### YOUR ASSIGNMENT
Please transcribe exactly the line that holds "723x566 pixels." and all lines that follow it to the end of the records below, omitting any pictures.

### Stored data
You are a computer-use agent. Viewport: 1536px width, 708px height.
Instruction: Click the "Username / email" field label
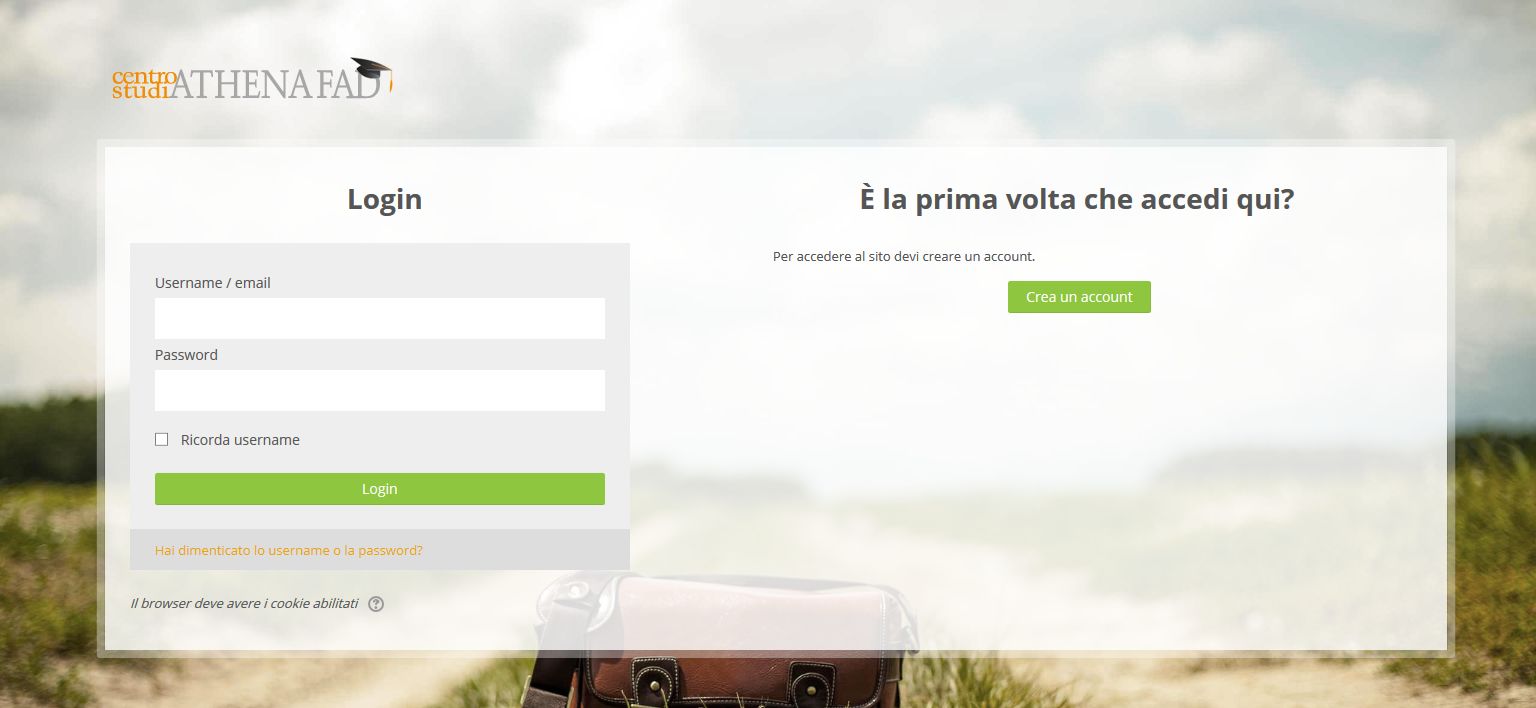[213, 283]
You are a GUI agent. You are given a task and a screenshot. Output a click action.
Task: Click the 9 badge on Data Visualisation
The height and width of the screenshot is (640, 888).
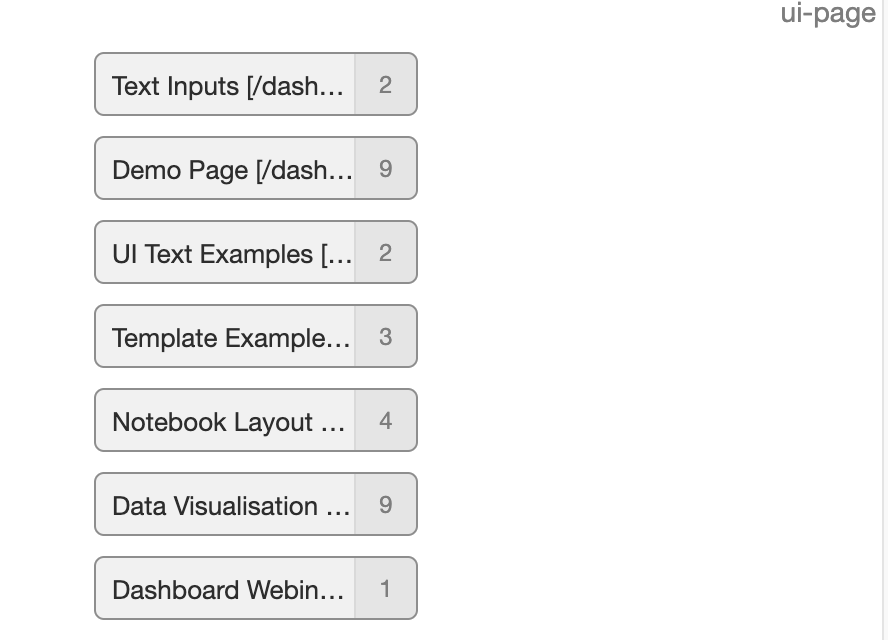[385, 505]
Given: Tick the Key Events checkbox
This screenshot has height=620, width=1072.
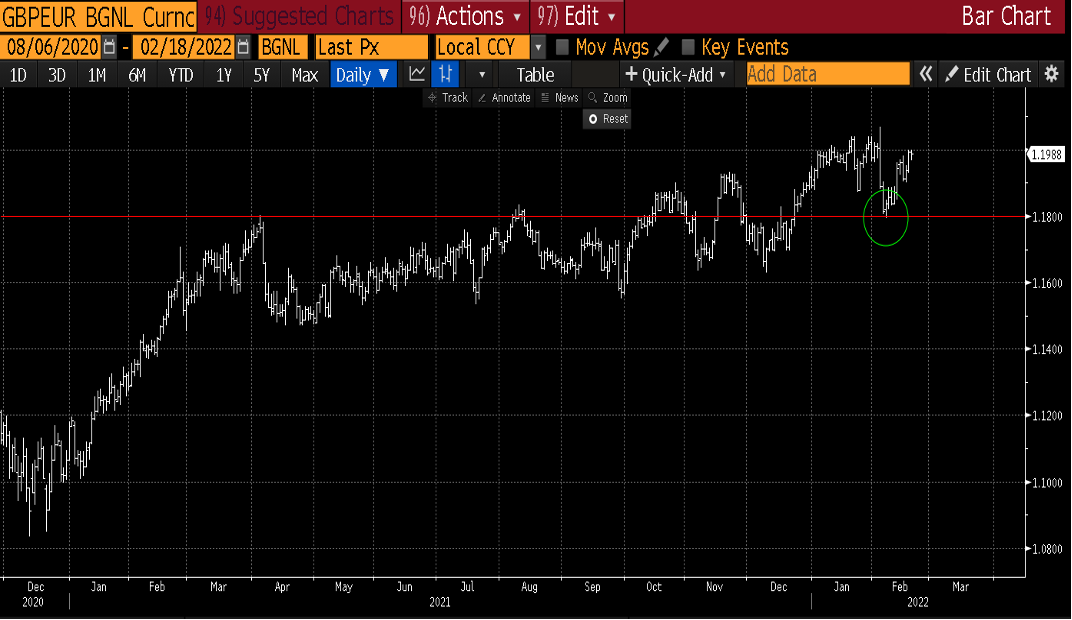Looking at the screenshot, I should tap(688, 47).
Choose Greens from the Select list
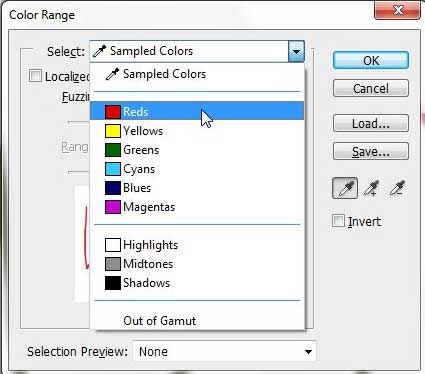Screen dimensions: 425x374 [x=197, y=150]
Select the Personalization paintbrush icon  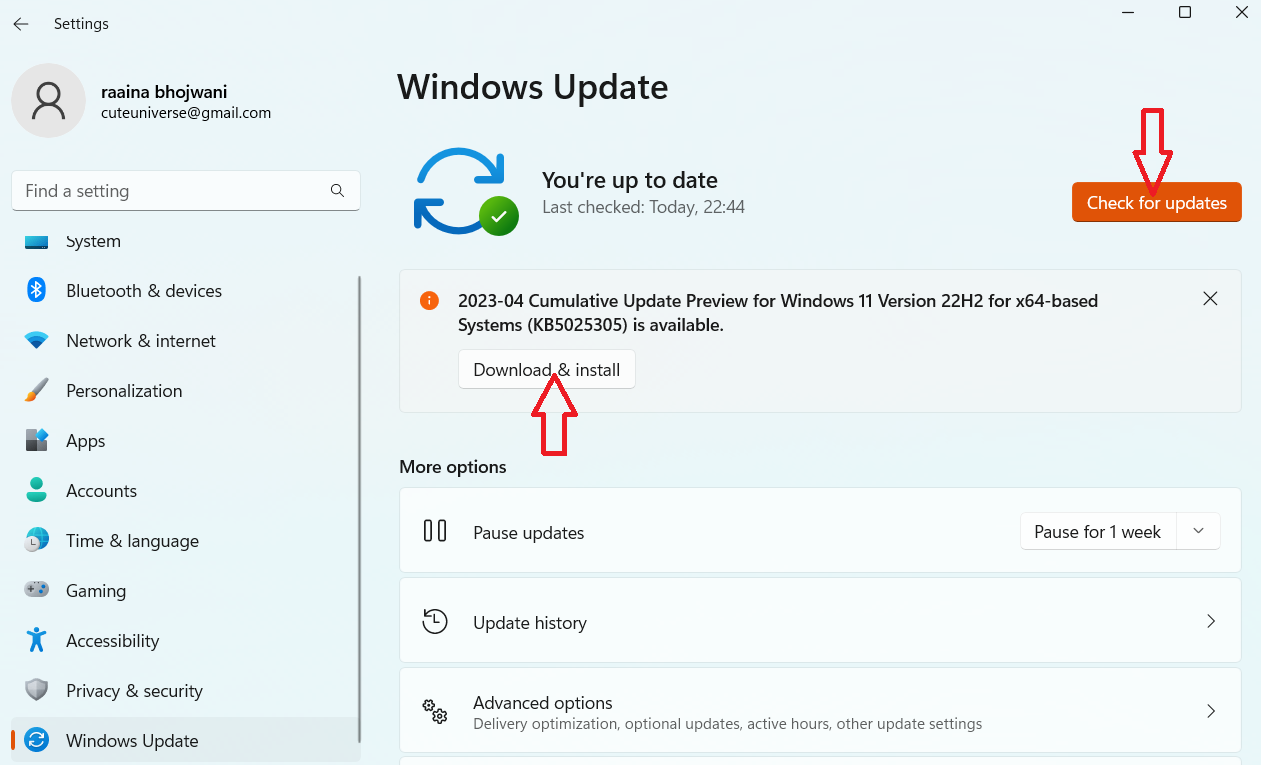(x=37, y=390)
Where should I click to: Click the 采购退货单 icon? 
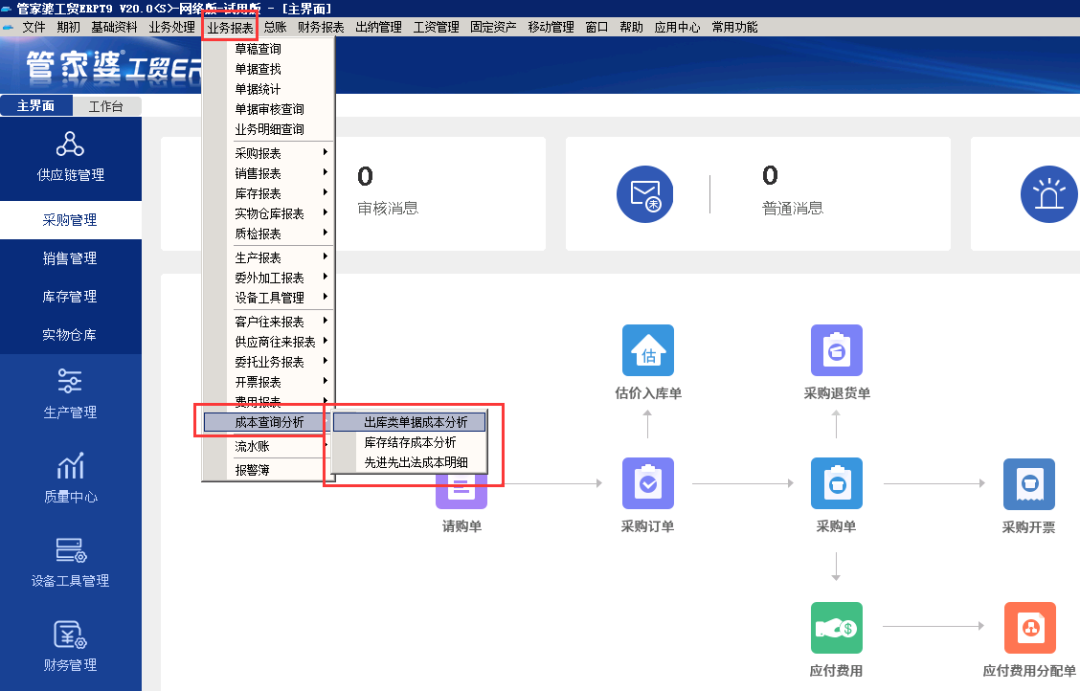point(836,350)
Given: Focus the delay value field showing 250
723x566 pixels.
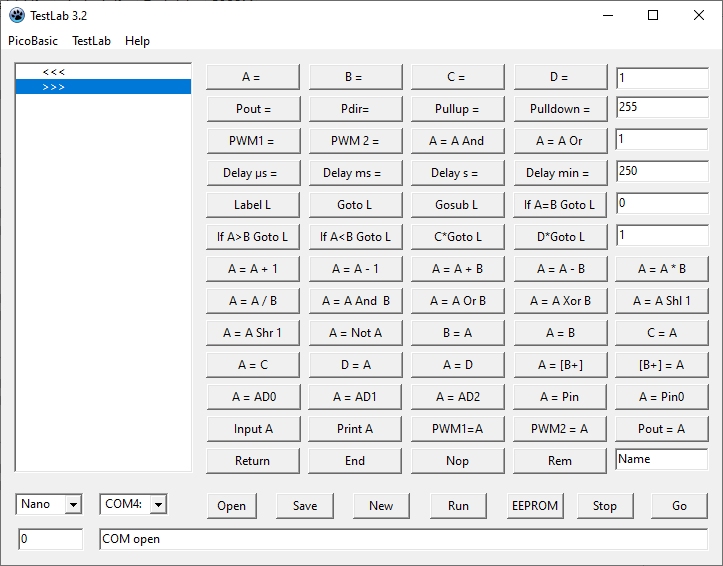Looking at the screenshot, I should pyautogui.click(x=661, y=172).
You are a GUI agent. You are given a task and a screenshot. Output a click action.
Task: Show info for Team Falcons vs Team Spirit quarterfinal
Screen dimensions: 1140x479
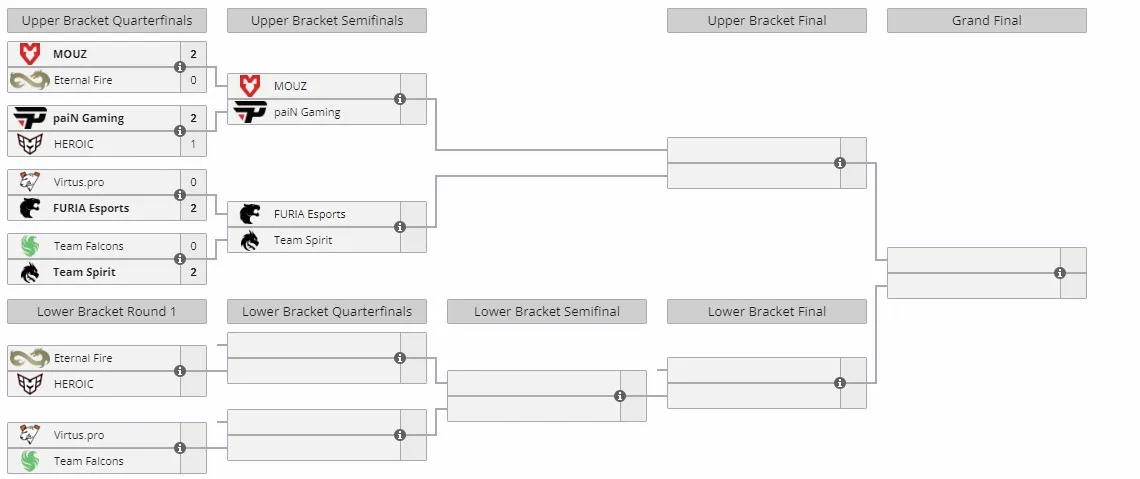point(180,259)
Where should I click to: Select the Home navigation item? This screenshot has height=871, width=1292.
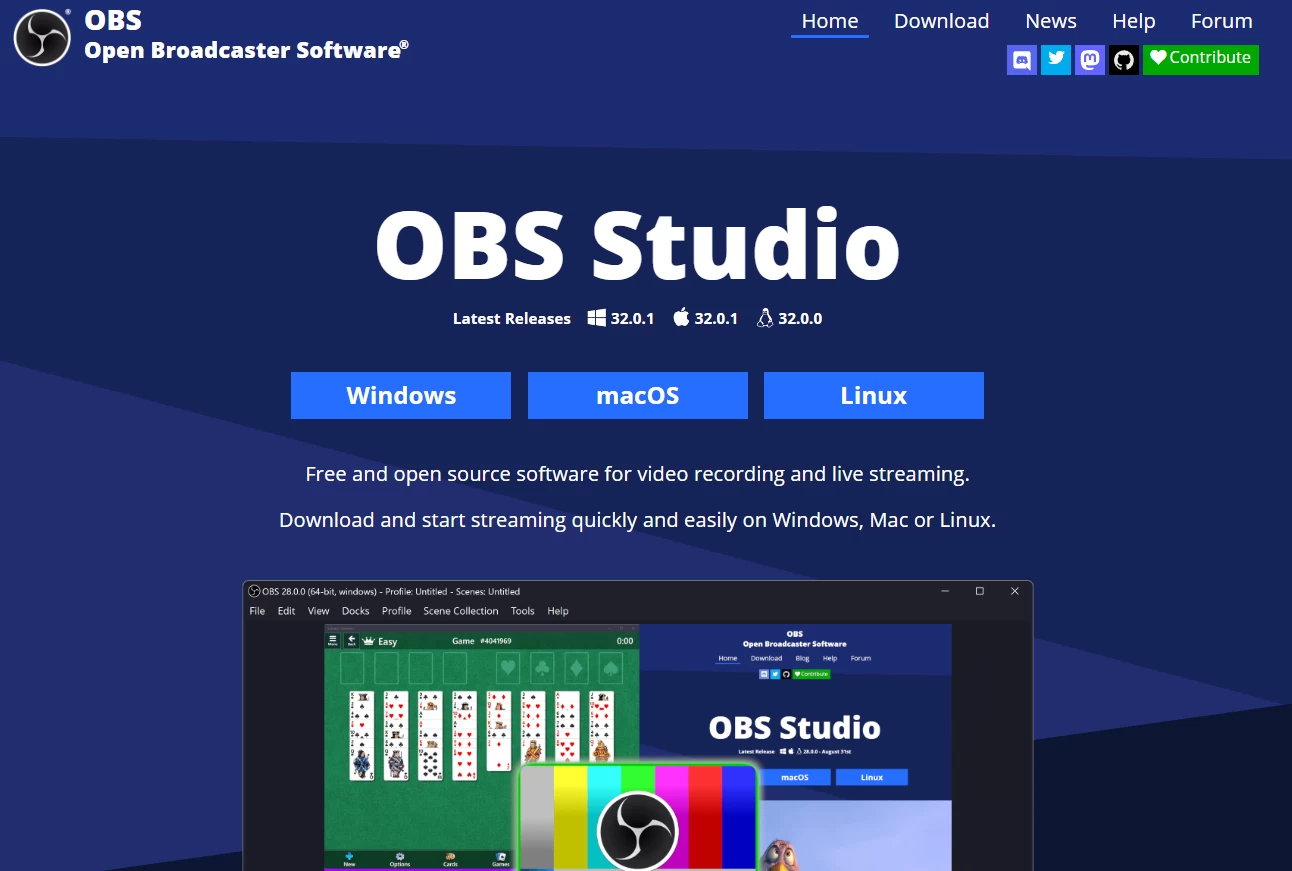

### THE COMPLETED TASK
723x566 pixels.
Looking at the screenshot, I should pyautogui.click(x=661, y=172).
You are a GUI agent. You are given a task and a screenshot. Output a click action.
Task: Show info for Team Falcons vs Team Spirit quarterfinal
Screen dimensions: 1140x479
point(180,259)
Where should I click to: Select the Home navigation item? This screenshot has height=871, width=1292.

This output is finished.